§ **Given records**
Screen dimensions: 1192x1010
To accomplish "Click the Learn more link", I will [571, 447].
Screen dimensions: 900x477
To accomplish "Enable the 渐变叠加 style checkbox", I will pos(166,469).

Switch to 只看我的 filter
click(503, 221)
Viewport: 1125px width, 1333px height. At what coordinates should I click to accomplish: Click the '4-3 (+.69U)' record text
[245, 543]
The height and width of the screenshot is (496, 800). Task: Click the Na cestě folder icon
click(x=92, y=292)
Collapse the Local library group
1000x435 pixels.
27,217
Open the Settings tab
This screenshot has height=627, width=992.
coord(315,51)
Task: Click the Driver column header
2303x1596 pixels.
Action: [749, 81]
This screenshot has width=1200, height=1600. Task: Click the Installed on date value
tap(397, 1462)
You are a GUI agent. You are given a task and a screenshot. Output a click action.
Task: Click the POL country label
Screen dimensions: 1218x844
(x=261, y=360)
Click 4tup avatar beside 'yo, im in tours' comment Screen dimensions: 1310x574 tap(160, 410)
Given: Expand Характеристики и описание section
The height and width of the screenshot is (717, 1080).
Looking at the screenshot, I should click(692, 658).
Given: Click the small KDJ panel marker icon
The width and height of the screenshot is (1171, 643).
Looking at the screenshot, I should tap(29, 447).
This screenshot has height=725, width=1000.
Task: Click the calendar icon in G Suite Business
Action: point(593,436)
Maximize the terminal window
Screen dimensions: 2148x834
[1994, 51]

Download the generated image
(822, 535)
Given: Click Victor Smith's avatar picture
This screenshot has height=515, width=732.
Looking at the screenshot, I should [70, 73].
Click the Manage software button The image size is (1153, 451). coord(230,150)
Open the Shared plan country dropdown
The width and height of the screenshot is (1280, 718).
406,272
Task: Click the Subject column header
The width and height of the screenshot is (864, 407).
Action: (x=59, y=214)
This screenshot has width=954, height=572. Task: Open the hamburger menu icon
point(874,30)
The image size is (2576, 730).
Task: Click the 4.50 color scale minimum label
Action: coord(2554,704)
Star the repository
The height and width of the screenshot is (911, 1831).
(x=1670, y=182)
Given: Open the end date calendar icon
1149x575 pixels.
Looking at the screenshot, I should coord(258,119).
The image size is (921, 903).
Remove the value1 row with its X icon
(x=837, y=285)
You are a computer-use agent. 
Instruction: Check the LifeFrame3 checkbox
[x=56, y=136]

§ **Set task**
Lay out the entries between the lines holding "Download the generated image" and "Looking at the screenshot, I should [70, 73].", inclusive, as a two-column CSV with the headers "instruction" and "location". Give one row per request, putting its text and its answer each in a single quoted field and turning line breaks into spaces.

§ **Response to this exercise**
instruction,location
"Download the generated image","(822, 535)"
"Given: Click Victor Smith's avatar picture This screenshot has height=515, width=732.","Looking at the screenshot, I should [70, 73]."